### Aim of the exercise
Only the lines from the one containing "Task: Switch to the yarn tab" through the end of the material should be printed, exactly as they appear. Leave out pictures.

### Entries shown
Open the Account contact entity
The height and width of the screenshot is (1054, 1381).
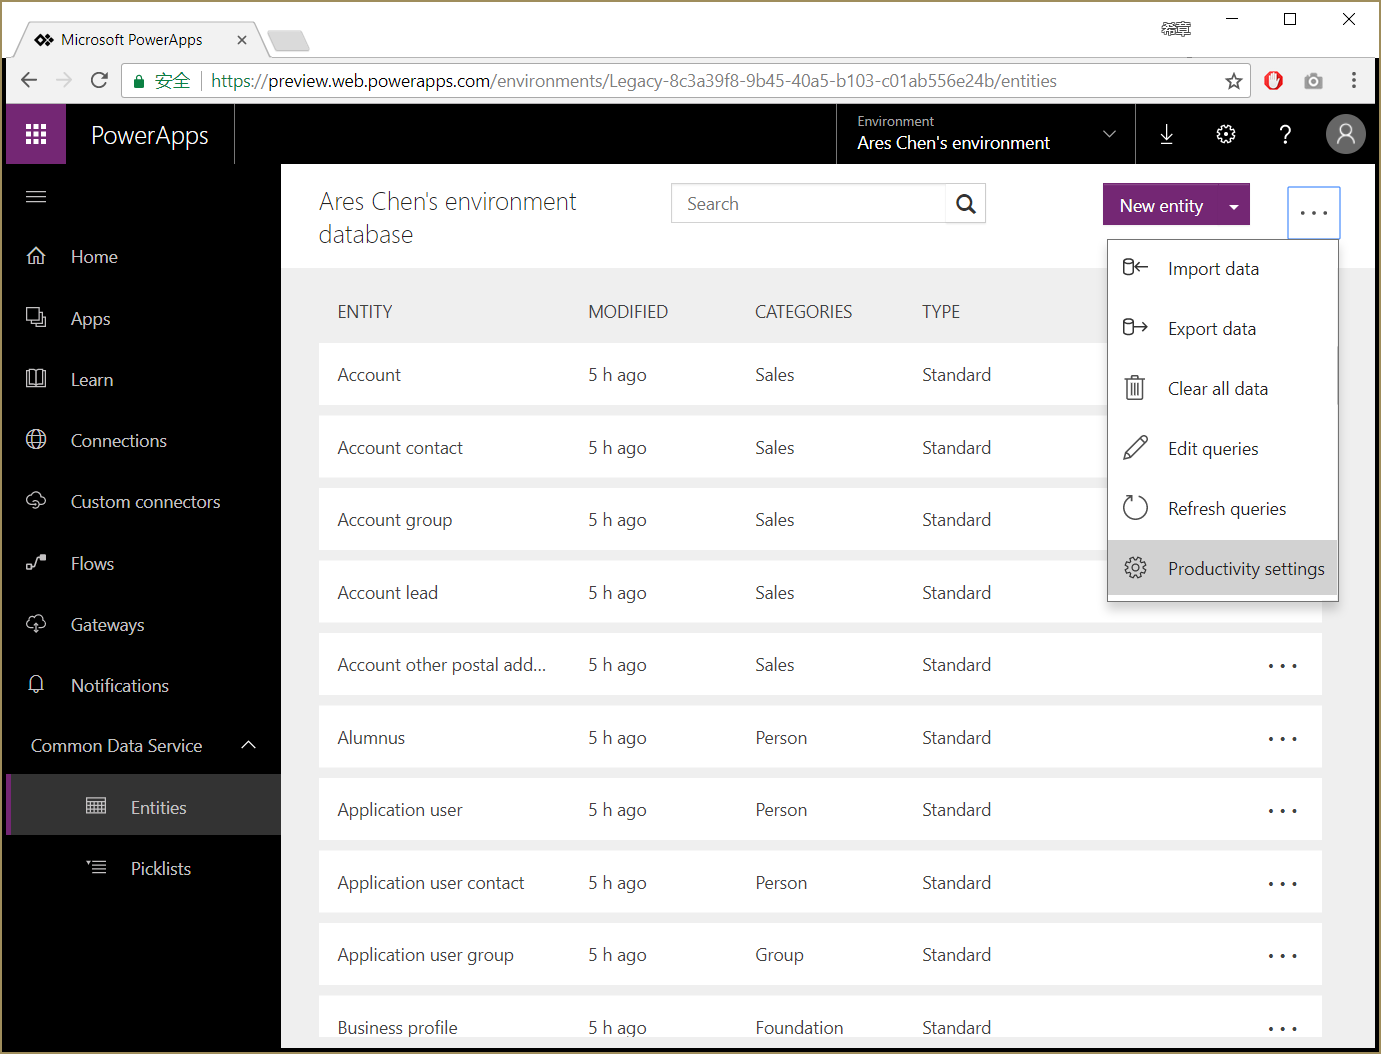400,448
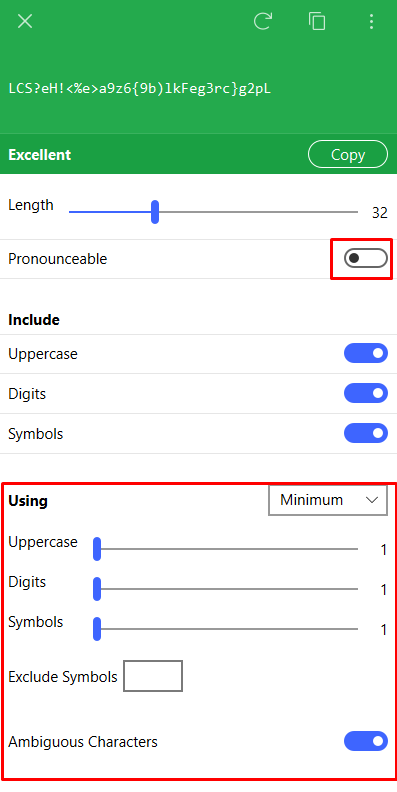Focus the Exclude Symbols input box
The height and width of the screenshot is (792, 397).
point(153,676)
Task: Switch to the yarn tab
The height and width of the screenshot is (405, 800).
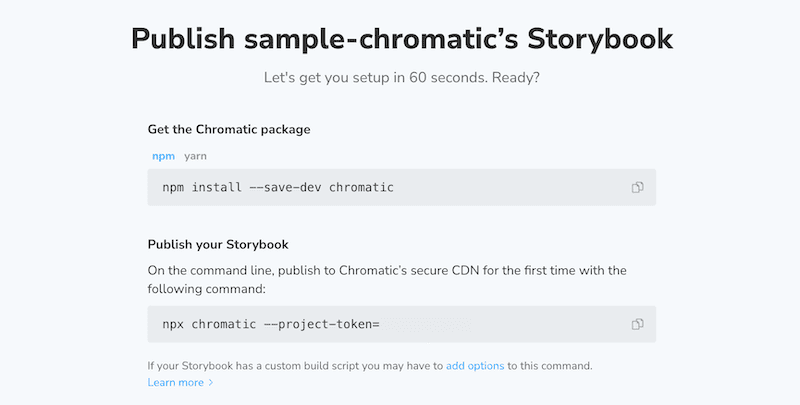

### Response for this exercise
Task: Switch to the yarn tab
The height and width of the screenshot is (405, 800).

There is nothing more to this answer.